Zühd ve takvâ hareketleri ile bunların daha sistematik şekilleri olan tasavvuf! mistik cereyanlara ve bu sonuncuların halk katında düzenli bir biçimde teşkilatlanmış şekillerini oluşturan tarikat gruplarına hemen bütün müesses dinî bünyelerde rastlamak mümkün olmaktadır. Gerçi, İslâm Tasavvufu ile çeşitli dinlerde rastlanan mistisizmleri ve özellikle Hıristiyan mistisizmini birçok bakımlardan birbirinden ayırmak da gerekmektedir.[1] Bununla birlikte, hemen bütün dinlerde tasavvufî-mistik cereyanların ve onların sonucunda vücut bulan tarikat cemâatlerinin ana dinî bünyedeki birçok gelişmelere karşı, dini daha içten ve daha sıkı bir şekilde yaşamak arzusundan kaynaklanan ikaz, itiraz ve protestoların tezahürleri şeklinde ortaya çıktıkları görülmektedir ve nitekim İslâmiyet’te ilk zühd hareketi de bu şekilde başlamış ve daha sonra tasavvuf cereyanı hüviyetine bürünerek, yüksek seviyede büyük mutasavvıfların yetişmesine imkân verirken, halk katında da tarikat cemâatlerinin vücut bulmalarına meydan vermiştir. Maamafih, tasavvufî davetin halk katlarında güç kazanmasında, ümmet içerisindeki dinî ve sosyal gelişmelere tepkinin yanı sıra uğranılan haksızlıklar ve özellikle şahsen işlenen günah ve hatalara isyanın büyük rolünün bulunduğu muhakkaktır. Dikkate değer olan bir husus da, bu tür cereyanların genellikle ilk planda münferit inziva vak’alan şeklinde başlayıp, az bir zaman sonra cemâatçi bir karaktere bürün- dükleridir. Nitekim, meselâ Hıristiyanlık’ta III. asırda Mısır’da görülen münzevî Hıristiyan kolonileri, ferdî inzivadan cemâatçi keşişliğe dönüşün tipik örneklerini oluşturmaktadırlar. Maamafih, tarikatların daha başlangıçtan itibaren kolektif bir karakterde geliştikleri vakidir.

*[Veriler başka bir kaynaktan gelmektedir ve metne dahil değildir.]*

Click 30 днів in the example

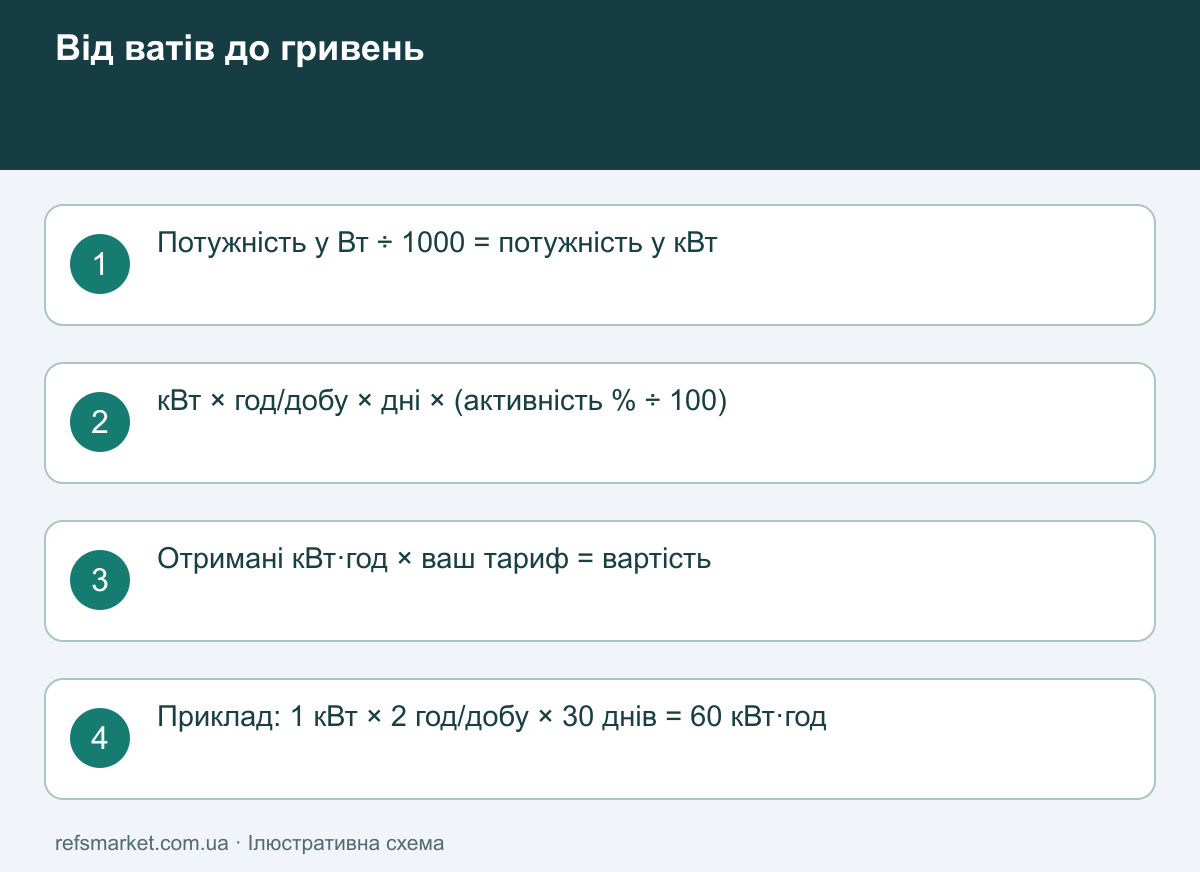[598, 717]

Genellikle tarikat grupları, ana dinî kitleden bir ayrılmayı değil, fakat orada yoğun bir dinî hayatı ifade etmektedirler. Bununla birlikte, meselâ İslâmiyet’te tarikat cemâatleri mensuplarının yoğun dinî hayat arzularının tezahürü olan birçok nafile ibadetler, raks, sema, ruhsatlar, taşıdıkları kıyafetler, vs., kendilerinin Sünnîlik derecelerinin tartışma konusu edilmesine vesîle olmuş ve bu tartışmalar meselâ Osmanlı döneminde, bilhassa XVII. yüzyılda şiddetlenen medre- se/tekke çatışması şeklinde tezahür etmiştir. Maamafih, İslâm’da tasavvuf hareketinin özellikle Gazâlî ile birlikte Ehl-i Sünnet akîde ve amelleri ile hiç değilse genel harlarıyla bağdaşmak imkânım elde ettiğini belirtelim.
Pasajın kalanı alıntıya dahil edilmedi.